Scatter graph showing the relationship between height and weight
Hypothesis 2:-
Girls have a higher IQ than boys.
Frequency Polygon of boys’ IQ
Histogram of boys’ IQ
Histogram of boys’ IQ
Frequency Polygon of girls’ IQ
Histogram of girls’ IQ
Hypothesis 3:-
Year 10 boys are taller than year 7 boys.
Histogram of year 7 boys’ heights
Cumulative Frequency Graph of year 7 boys’ heights
Box Plot of year 7 boys’ height
Histogram of year 10 boys’ heights
Cumulative Frequency Graph of year 10 boys’ heights
Box Plot of year 7 boys’ height
Comparing the cumulative frequency graphs of year 7 and 10 boys’ heights
Scatter Graph, for Hypothesis 1
(On page 9)
The scatter graph shows the heights and weights of 60 different people. Scatter graphs are used to compare bivariate data. This graph is a very useful and effective, and it shows a pattern that, generally, as the height of a person increases, so does the weight. The line of best fit runs through the points, and shows how accurate my results are. There is a weak, but positive correlation on my graph. All the points were relatively close to the line of best fit, and the graph shows that there were no major anomalies in the data. The graph generally supports my first hypothesis.

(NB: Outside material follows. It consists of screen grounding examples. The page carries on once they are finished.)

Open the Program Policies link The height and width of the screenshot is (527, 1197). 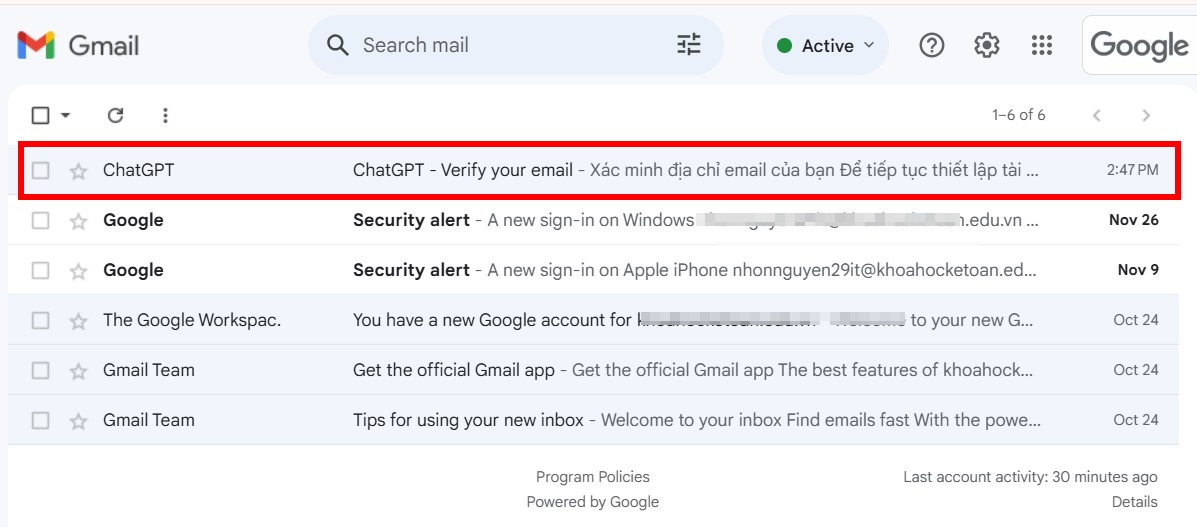coord(592,477)
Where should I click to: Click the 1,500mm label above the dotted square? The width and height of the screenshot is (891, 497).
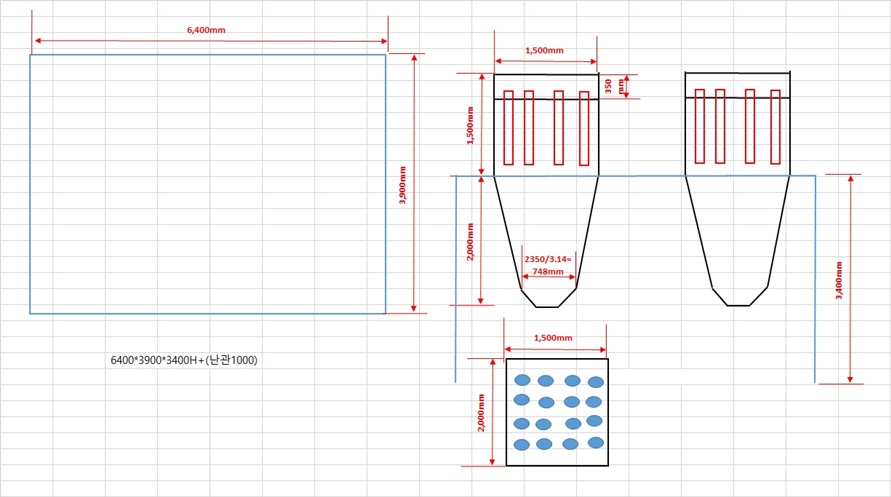click(554, 337)
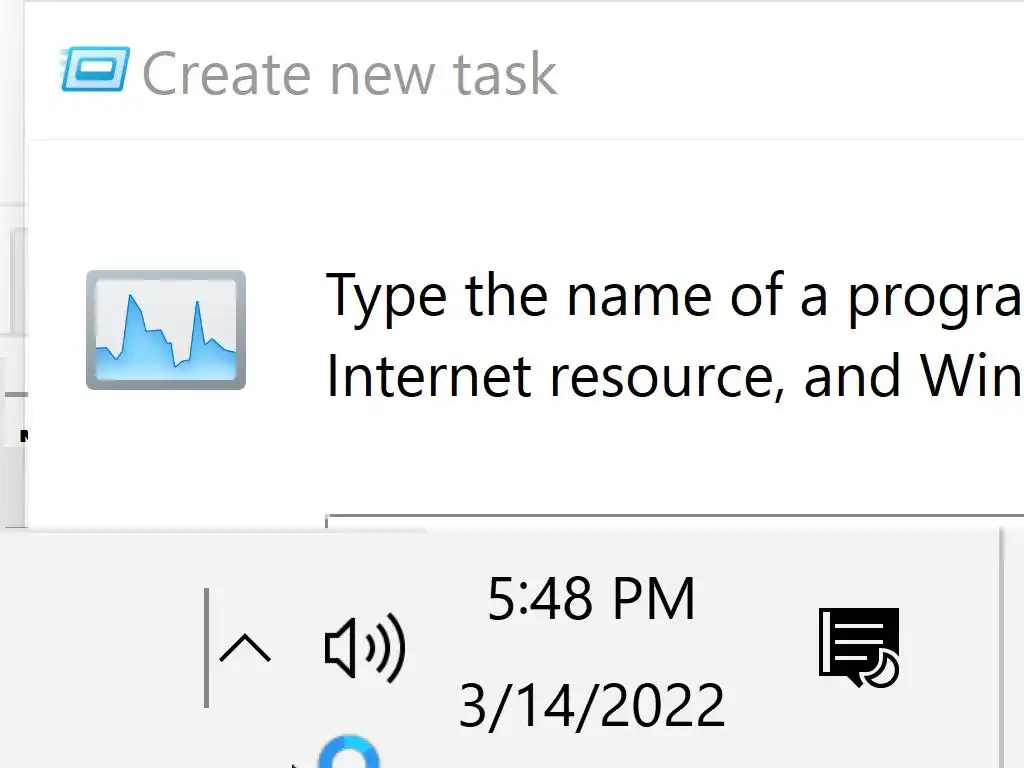Image resolution: width=1024 pixels, height=768 pixels.
Task: Click blank dialog area below the graph icon
Action: click(166, 460)
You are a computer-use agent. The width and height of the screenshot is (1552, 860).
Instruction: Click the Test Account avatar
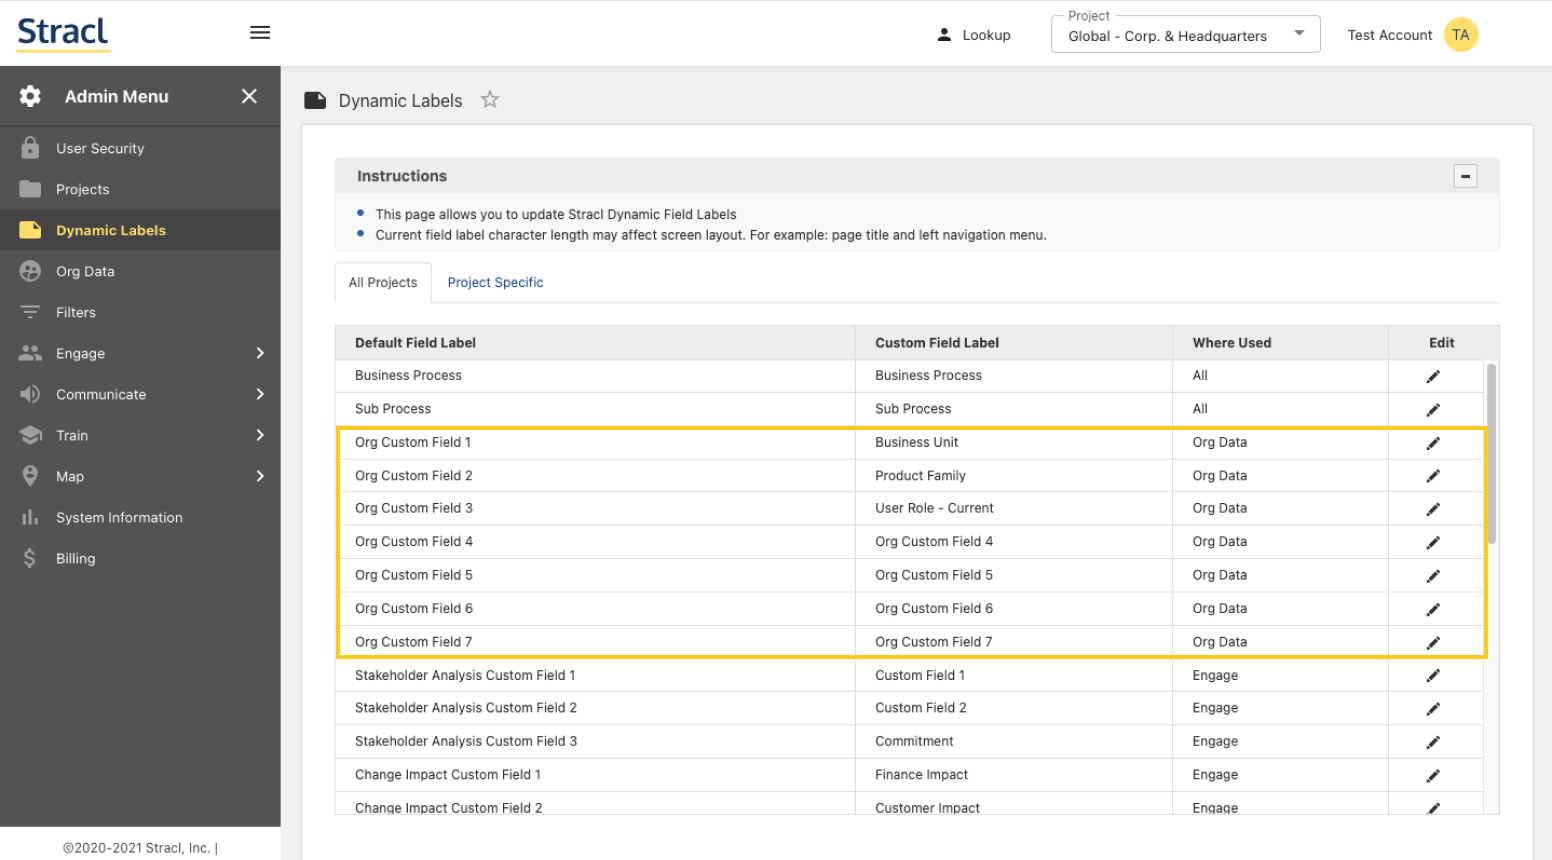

Frequency Polygons and Histograms for boys and girls, for Hypothesis 2
(On pages 10 - 12)
The frequency polygons and the histograms were used to show the frequency and frequency density of different people’s IQs.
The frequency polygon for boys’ IQ shows that most boys that I picked randomly from my data, had an IQ between 100 and 105. The histogram, which is a more detailed version, tells us specifically, that most boys had an IQ between 100 and 103.

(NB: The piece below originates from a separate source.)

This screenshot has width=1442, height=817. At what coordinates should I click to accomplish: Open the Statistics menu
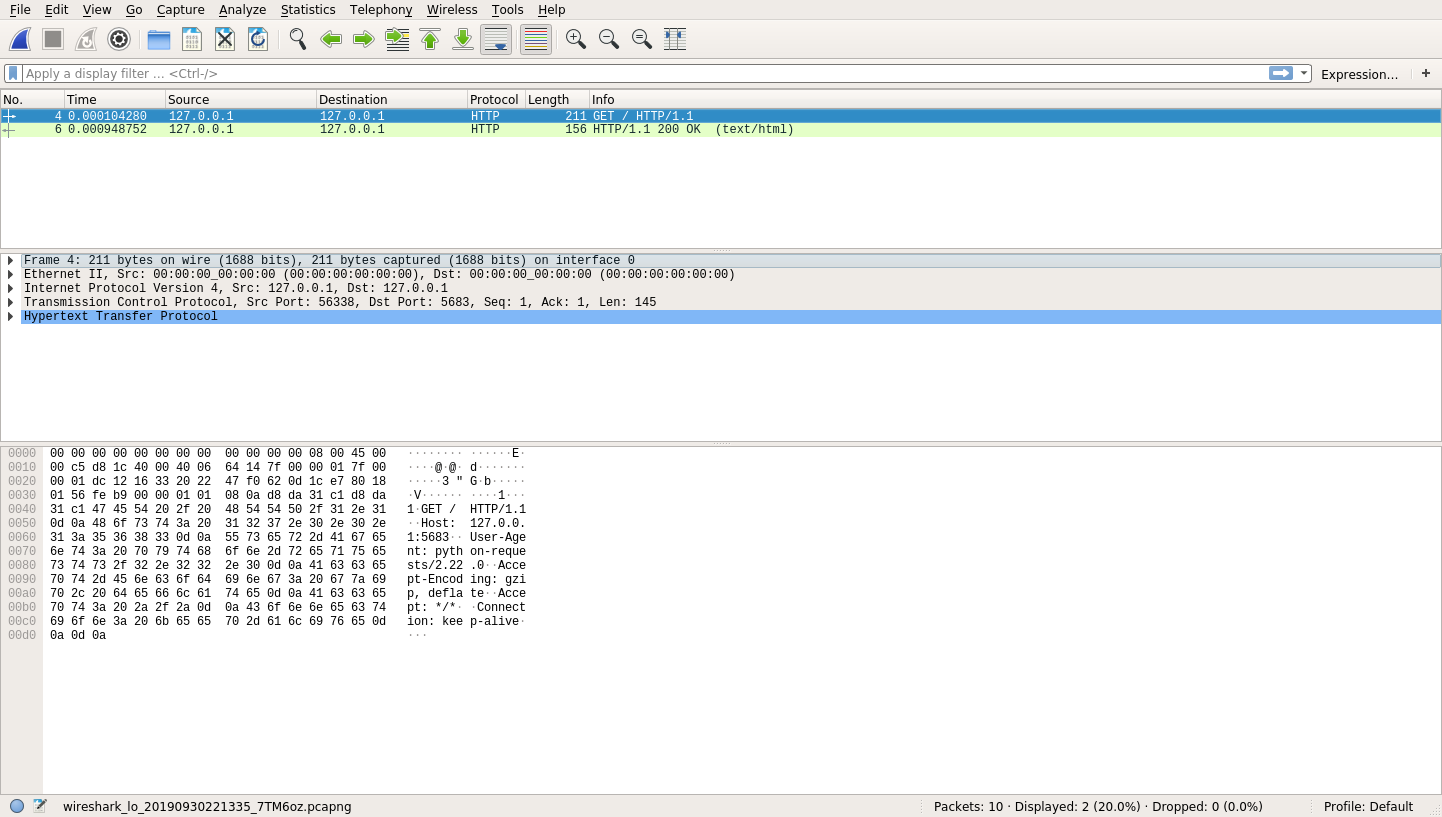tap(307, 9)
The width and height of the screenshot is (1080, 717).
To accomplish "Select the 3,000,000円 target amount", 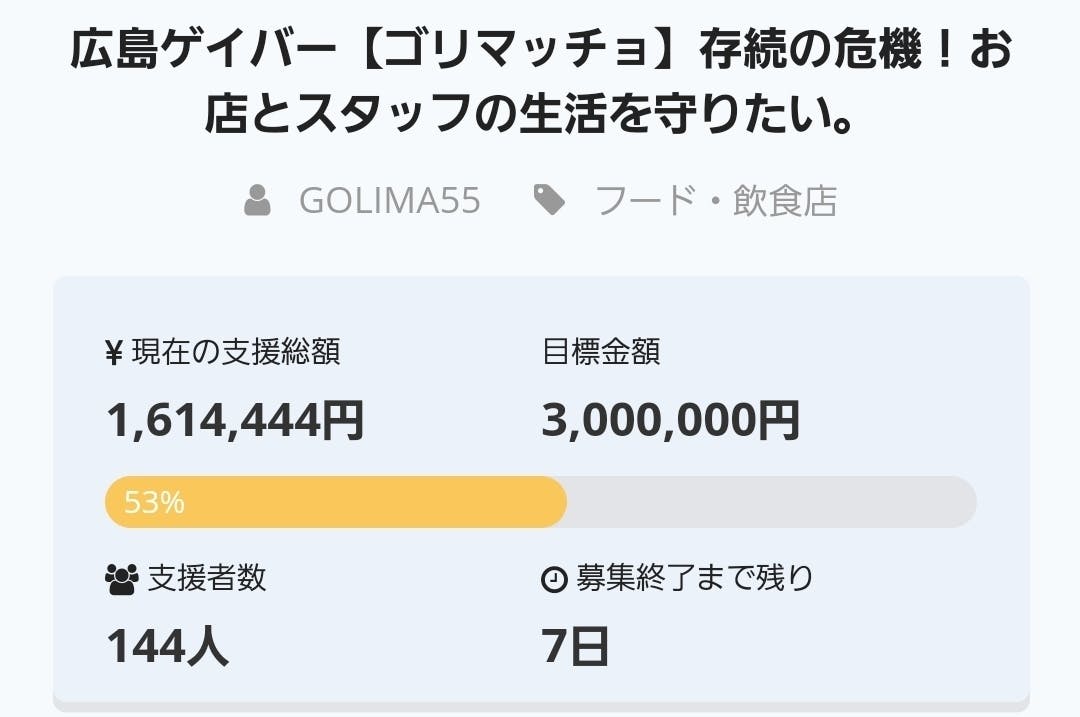I will (670, 420).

The frequency polygon for girls’ IQ, again, shows us that most boys had an IQ between 100 and 105, but the histogram tells us that the IQ was specifically between by 103 and 105.

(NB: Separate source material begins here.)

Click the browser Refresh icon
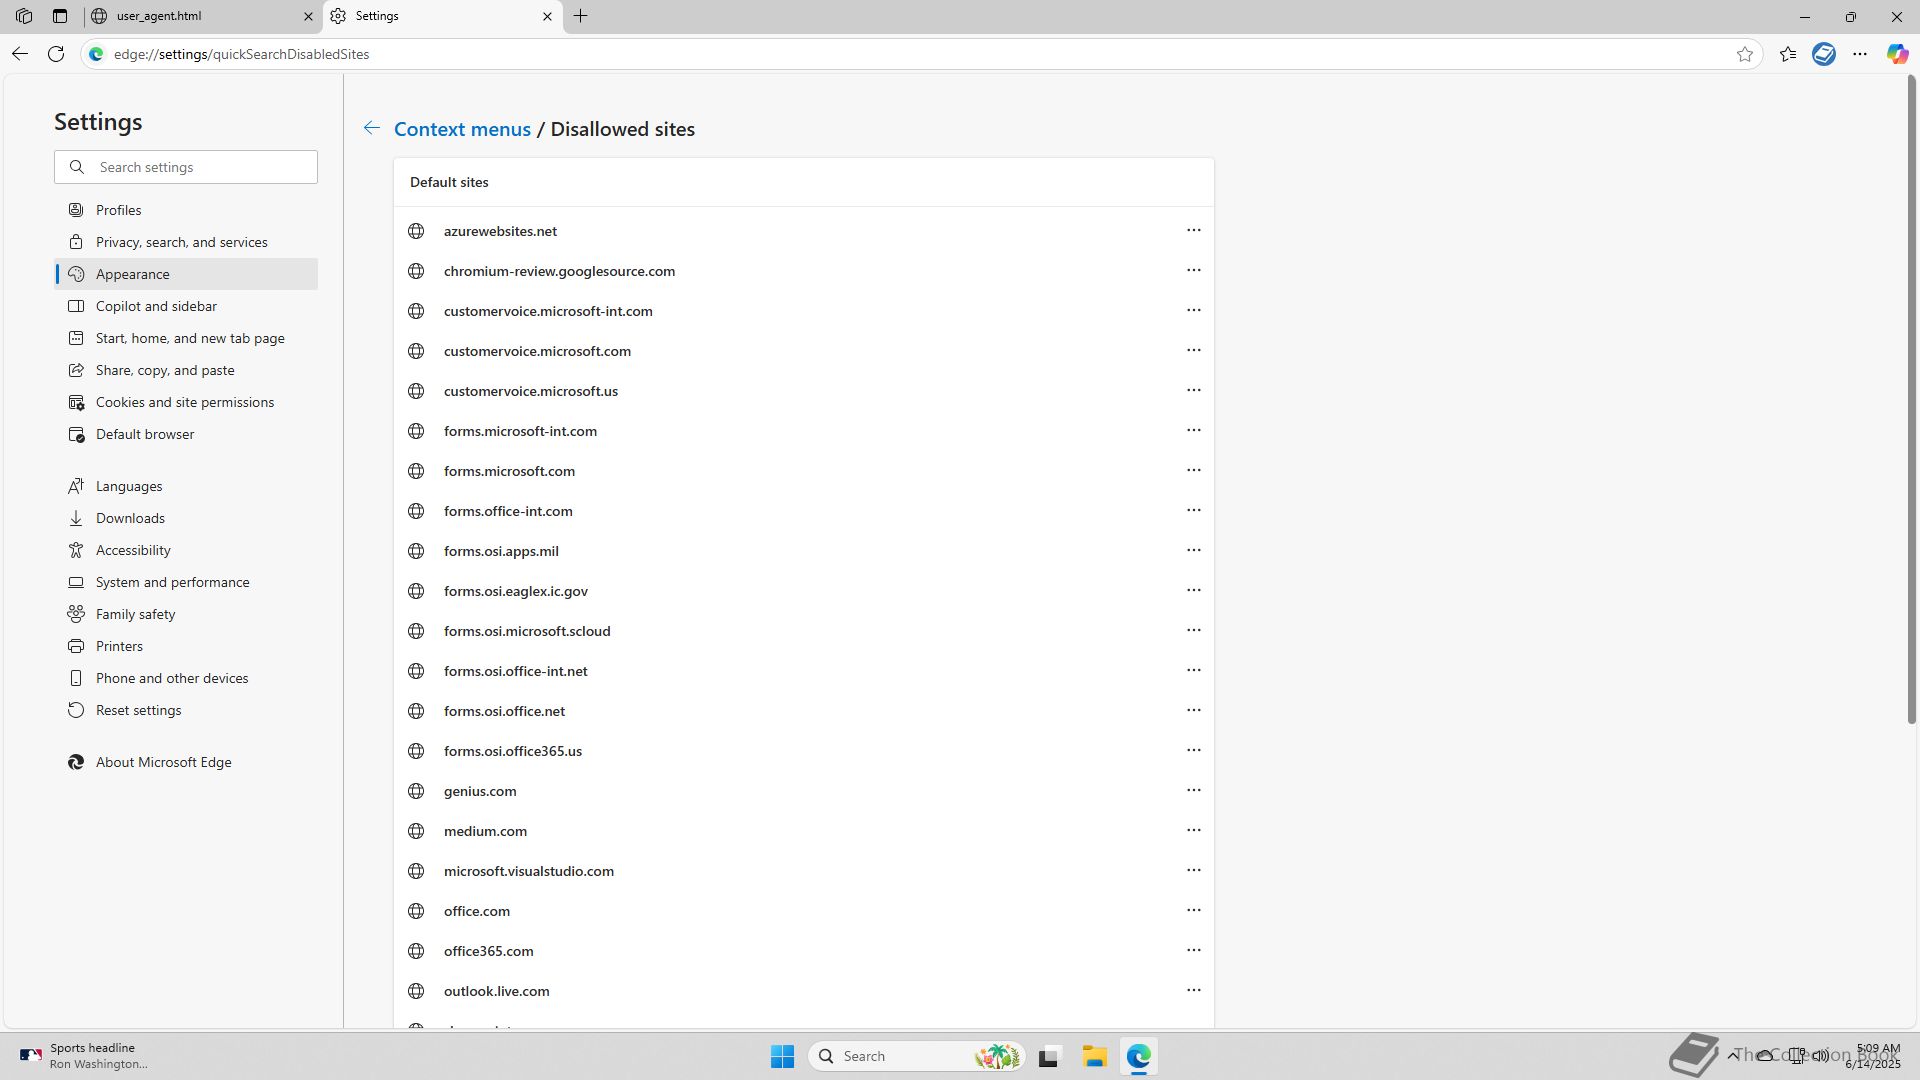The image size is (1920, 1080). point(56,54)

The Line Graph, for Hypothesis 2
(On page 12)
The line graph shows the mean of both boys and girls IQ. It shows us, that from the data I picked, boys generally had a higher IQ than girls. This graph is a clear and effective one, supporting my second hypothesis well.
Histograms, for Hypothesis 3
(On pages 13 and 15)
The histograms were used in this hypothesis, to show the frequency density of boys in year 7 and 10 heights.
The histogram for year 7 boys’ heights shows that most boys have a height between 162 and 165.
The histogram for year 10 boys’ heights shows that most boys have a height between 173 and 175.
Cumulative Frequency Graphs and Box Plots, for Hypothesis 3
(On page 14, 16 and 17)
I did two cumulative frequency graphs fro year 7 and 10 boys’ heights. The cumulative frequency graphs show the median for both, and the results are the same as the ones from the histogram.
To present my results more clearly, I compared the two cumulative frequency graphs together.
To follow up on this, I did two separate box plots for each year group. The results show the minimum and maximum values, the median, and the upper and lower quartiles.
The Line Graph, for Hypothesis 3
(On page 17)
The line graph shows the mean of both boys in year 7 and year 10 heights.
It shows us, that from the data I picked, boys in year 10 generally have a higher average height than boys in year 7. This graph is a clear and effective one, supporting my third hypothesis well.
Evaluation
I can see that I have achieved fairly accurate results, in the first, second, and third hypothesis.
However, more evidence may have given me more even more reliable results. The raw data that I was given from Mayfield High School had many missing measurements and a few mistakes included in it, which may have affected results.
If I had collected the data myself, I could have corrected any faults and ensured reliability.
Applying these improvements to my investigation could improve the reliability.
Overall, I feel that I collected a sufficient amount of sample data, and my results support my three hypotheses.